Une interview dans le quotidien Métro du vendredi 1er février :
“Nous sommes constamment pollués de l’intérieur”
Stéphane Horel, La grande invasion. Enquête sur les produits qui intoxiquent notre vie quotidienne.
Y a-t-il un domaine de notre vie qui échappe à la pollution ?
Je ne pense pas. Elle est partout : dans l’air, les objets, la poussière, le sang, nos graisses… On en est imprégné. Et même plus, la pollution se transmet. Le bébé dans le ventre de sa mère n’est pas protégé contre la pollution à laquelle sa mère s’expose. La fameuse « barrière placentaire » ne bloque en réalité rien.
Quels sont ces polluants ?
On compte 100 000 produits chimiques confondus sur le marché. Et seulement 1% dont la toxicité a été testée. Deux produits posent particulièrement problème. Les phtalates, notamment utilisés pour rendre souple le plastique. On les trouve aussi dans les cosmétiques, les jouets, les textiles. Une directive européenne interdit d’ailleurs leur utilisation dans les jouets destinés aux enfants de moins de trois ans. Ensuite, il y a le bisphénol-A, autre composant du plastique, présent dans les biberons pour bébé, les CD, le matériel de cuisine. Mais les composants des détergents, des peintures, des cartes de crédit, des rideaux de douche, des vernis présents dans les boîtes de conserve, des déodorants, des insecticides sont eux aussi toxiques. Plus un pays est riche, plus il est malade de sa richesse : on s’entoure d’objets qui sont autant de nouvelles sources de pollution.
Quels sont leurs effets sur la santé ?
Ils modifient l’équilibre hormonal des personnes qui les ingurgitent ou qui vivent à leur contact. Soit tout le monde. On dit que ce sont des « perturbateurs endocriniens » qui, en plus, se dégagent dans l’air. On les soupçonne aussi d’être cancérigènes, bien qu’on ait pas de preuves définitives. Excepté l’amiante, les scientifiques n’ont pas fait de lien direct entre la consommation ou l’utilisation de ces produits et les cancers. Il n’en reste pas moins que les cancers, en France, ont augmenté de 63 % en 20 ans.Et les scientifiques évaluent à 35% le nombre de cancers liés à des facteurs environnementaux. Ces 30 dernières années, on a assisté en France à un boom des cancers du sein (une femme sur huit en a un) et des cancers des testicules. C’est même la première cause de cancer chez les hommes de 25-45 ans. De plus, depuis la seconde guerre mondiale, la fertilité des hommes a baissé de 50 %.
Au Danemark désormais, 6% des enfants sont conçus par aide médicale.

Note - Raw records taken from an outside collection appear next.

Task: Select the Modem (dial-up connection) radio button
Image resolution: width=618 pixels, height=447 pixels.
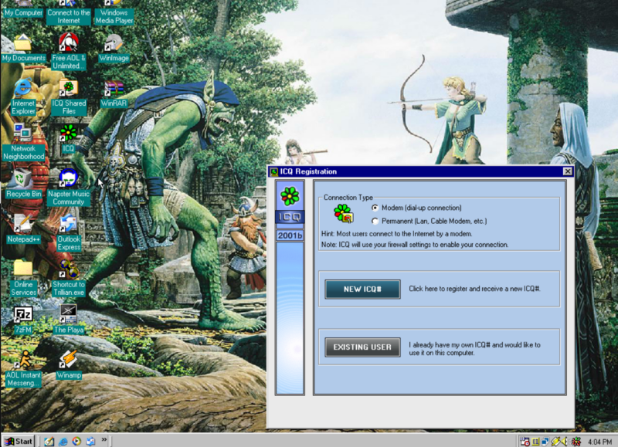Action: click(x=375, y=208)
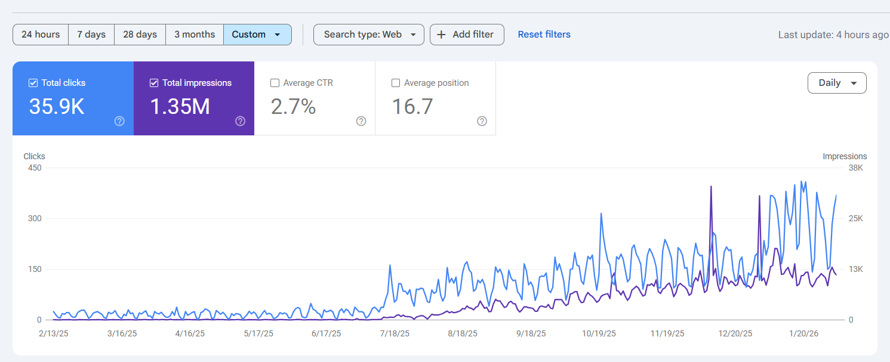Click help icon on Total impressions card
The height and width of the screenshot is (362, 890).
tap(240, 121)
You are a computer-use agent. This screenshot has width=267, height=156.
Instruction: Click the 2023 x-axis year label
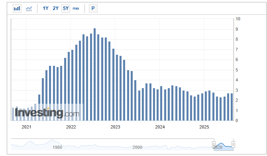[115, 127]
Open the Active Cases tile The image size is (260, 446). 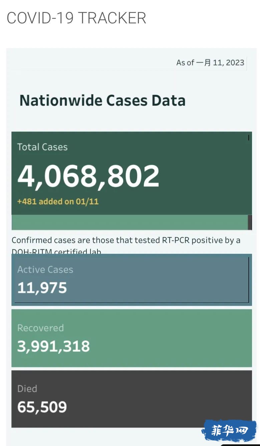(x=132, y=280)
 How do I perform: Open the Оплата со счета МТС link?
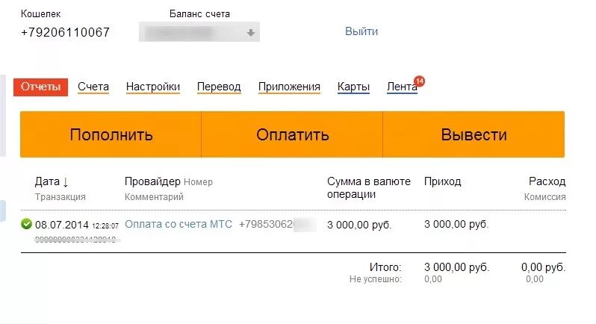[x=179, y=224]
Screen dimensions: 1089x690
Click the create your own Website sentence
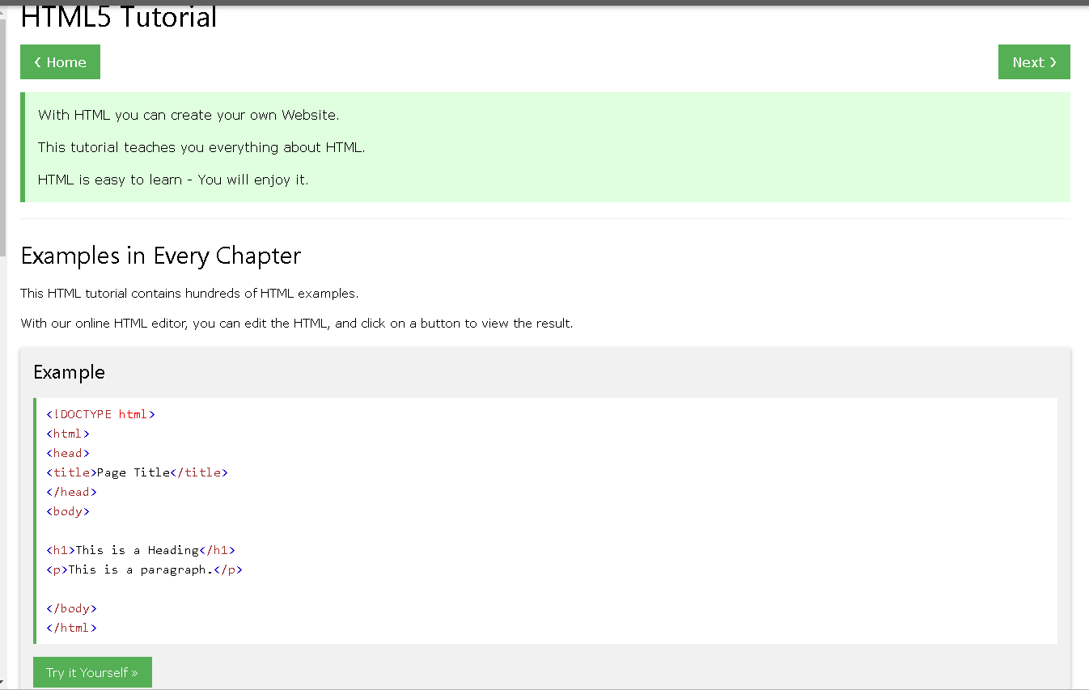189,115
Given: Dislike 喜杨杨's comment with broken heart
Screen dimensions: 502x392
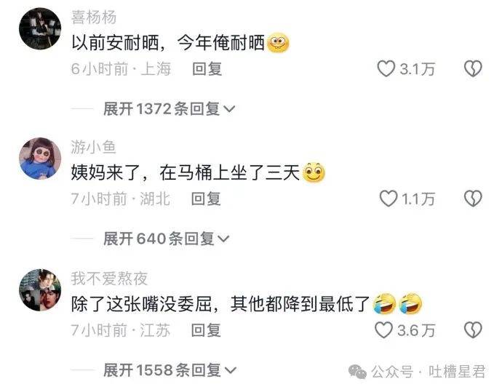Looking at the screenshot, I should click(473, 69).
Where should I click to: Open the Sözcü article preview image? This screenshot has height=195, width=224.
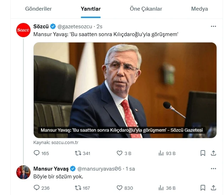[x=125, y=90]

On note aussi des problèmes de développement du cerveau liés à la présence de plomb et de mercure dans certains produits qui nous entourent. C’est un véritable problème de santé publique. D’autant qu’on ne connaît pas les effets sur notre corps du cocktail de substances toxiques présentes dans notre organisme…
Peut-on purger notre corps de ces substances ?
Les phtalates par exemple sont éliminés par notre organisme en quelques jours. Mais comme l’exposition à ces substances est constante, nous sommes constamment pollués de l’intérieur !
Quels gestes accomplir au quotidien pour diminuer son exposition à la pollution ?
Ouvrir ses fenêtres et jeter ses détergents, eau de javel comprise, pour utiliser des nettoyants écologiques ou -plus simple et beaucoup moins cher- du vinaigre blanc. C’est un excellent désinfectant et détartrant. Pour les cosmétiques, il faut utiliser des produits bio, sans parabens, autres perturbateurs endocriniens toxiques pour le système reproducteur, qui passent directement à travers la peau dans le sang.
De quand date la prise de conscience de la dangerosité de ces produits ?
Ça remonte à 1962, quand est paru « Printemps silencieux » de Rachel Carson. Dans ce livre, l’Américaine pointait du doigt le DDT, pesticide très répandu à l’époque et qui a stérilisé des populations entières d’animaux aux Etats-Unis. Ensuite, en 1991, des scientifiques ont annoncé que les polluants trouvés dans les produits de consommation courante avaient un impact sur notre système hormonal. En France, aucun organisme ne teste la toxicité des produits.